SOURCE INFORMATION
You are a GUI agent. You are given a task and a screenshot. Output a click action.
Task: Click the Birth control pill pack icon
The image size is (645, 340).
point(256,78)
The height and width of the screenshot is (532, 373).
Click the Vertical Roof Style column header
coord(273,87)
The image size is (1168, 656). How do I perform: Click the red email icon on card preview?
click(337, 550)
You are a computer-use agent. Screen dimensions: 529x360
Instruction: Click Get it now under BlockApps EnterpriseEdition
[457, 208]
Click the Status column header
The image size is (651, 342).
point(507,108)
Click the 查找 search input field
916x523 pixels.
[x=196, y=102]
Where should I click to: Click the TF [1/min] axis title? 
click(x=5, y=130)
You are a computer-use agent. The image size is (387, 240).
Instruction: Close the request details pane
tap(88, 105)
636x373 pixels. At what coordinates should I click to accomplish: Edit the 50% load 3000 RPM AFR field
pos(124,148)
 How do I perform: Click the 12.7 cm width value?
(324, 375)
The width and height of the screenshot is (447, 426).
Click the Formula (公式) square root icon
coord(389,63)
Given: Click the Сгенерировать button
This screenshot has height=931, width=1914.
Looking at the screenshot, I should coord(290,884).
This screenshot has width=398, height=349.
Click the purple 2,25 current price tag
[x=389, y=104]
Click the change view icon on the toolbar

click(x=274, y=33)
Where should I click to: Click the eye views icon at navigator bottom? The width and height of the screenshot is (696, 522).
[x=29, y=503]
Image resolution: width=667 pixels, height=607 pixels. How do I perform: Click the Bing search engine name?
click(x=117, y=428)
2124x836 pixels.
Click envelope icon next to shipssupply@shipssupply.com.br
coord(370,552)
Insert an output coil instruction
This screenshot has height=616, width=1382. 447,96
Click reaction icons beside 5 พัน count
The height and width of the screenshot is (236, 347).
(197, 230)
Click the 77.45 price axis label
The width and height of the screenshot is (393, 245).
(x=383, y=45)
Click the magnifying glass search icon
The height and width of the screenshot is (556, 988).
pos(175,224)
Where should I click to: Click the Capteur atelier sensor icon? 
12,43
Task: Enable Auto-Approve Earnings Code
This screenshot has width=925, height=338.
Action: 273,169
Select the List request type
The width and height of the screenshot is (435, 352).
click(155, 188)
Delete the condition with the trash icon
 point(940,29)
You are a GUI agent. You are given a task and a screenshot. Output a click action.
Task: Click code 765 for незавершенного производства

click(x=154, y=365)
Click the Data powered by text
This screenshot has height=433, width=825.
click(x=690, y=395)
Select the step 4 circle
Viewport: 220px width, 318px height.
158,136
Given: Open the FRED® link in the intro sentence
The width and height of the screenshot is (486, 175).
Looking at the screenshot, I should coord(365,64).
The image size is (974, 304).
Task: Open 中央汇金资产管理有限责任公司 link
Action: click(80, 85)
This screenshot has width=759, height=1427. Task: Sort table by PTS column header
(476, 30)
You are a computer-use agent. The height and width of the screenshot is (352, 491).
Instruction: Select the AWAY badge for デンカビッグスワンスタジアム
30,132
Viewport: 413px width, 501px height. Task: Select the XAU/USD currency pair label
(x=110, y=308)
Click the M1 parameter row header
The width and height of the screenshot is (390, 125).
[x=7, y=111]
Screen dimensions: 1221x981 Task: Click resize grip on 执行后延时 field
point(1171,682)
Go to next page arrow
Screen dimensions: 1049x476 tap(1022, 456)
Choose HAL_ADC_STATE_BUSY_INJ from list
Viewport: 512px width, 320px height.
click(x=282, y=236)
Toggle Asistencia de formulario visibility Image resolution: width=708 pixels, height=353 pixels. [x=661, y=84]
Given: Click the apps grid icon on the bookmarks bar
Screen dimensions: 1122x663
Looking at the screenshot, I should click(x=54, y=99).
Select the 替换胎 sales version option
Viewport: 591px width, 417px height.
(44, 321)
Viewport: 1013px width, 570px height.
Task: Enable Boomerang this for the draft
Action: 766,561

REQUIRED WORK
Only lines with the string "agent" are wanted; please find each one in the listing and copy it.

WRITTEN ANSWER
You are a GUI agent. You are given a task and a screenshot. Output a click action.
You are a computer-use agent. Screen dimensions: 529x360
You are a computer-use agent. The image size is (387, 240).
You are a GUI agent. You are given a task and a screenshot. Output a click action.
You are a computer-use agent. The height and width of the screenshot is (352, 491).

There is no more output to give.